Activity: Begin with the line holding "The image size is (834, 702).", then print every line after it through the end of the data, exactly and with nothing added.

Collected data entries
----------------------------------------

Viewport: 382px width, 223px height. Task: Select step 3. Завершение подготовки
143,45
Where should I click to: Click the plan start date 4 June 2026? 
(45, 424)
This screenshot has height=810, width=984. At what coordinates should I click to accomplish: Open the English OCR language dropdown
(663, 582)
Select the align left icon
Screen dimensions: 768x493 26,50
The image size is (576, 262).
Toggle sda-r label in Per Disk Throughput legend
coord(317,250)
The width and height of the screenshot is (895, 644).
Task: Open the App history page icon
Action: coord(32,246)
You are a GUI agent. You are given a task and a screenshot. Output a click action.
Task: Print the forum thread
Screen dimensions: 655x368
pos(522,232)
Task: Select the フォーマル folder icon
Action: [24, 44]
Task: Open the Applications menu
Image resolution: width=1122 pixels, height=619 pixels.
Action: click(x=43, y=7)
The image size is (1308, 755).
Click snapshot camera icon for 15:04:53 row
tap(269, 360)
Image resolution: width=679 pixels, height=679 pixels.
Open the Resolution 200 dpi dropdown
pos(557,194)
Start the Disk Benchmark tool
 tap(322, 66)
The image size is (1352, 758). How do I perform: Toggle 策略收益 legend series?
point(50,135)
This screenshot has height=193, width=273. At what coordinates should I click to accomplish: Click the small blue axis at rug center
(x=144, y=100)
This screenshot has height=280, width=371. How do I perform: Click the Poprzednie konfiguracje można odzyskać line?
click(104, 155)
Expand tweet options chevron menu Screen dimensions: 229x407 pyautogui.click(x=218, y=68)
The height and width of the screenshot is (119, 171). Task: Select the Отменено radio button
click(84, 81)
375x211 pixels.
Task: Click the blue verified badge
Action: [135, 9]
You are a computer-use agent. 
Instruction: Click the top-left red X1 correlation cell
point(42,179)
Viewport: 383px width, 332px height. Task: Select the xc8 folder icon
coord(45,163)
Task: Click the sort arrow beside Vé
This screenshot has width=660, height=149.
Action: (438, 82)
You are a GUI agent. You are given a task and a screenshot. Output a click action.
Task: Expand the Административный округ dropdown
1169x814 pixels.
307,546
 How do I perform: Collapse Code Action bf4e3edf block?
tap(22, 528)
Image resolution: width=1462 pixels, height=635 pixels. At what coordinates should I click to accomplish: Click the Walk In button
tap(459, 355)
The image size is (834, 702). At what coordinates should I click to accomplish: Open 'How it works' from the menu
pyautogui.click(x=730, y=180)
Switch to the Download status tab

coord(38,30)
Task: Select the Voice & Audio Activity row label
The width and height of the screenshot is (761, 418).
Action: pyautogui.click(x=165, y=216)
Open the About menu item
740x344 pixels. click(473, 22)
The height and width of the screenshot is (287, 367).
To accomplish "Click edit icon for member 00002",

----------------------------------------

Written answer:
The image size is (834, 702). At what coordinates should I click to accomplish: Open 'How it works' from the menu
pyautogui.click(x=730, y=180)
Switch to the Download status tab

coord(38,30)
Task: Select the Voice & Audio Activity row label
The width and height of the screenshot is (761, 418).
Action: pyautogui.click(x=165, y=216)
Open the About menu item
740x344 pixels. click(473, 22)
The height and width of the screenshot is (287, 367).
To accomplish "Click edit icon for member 00002",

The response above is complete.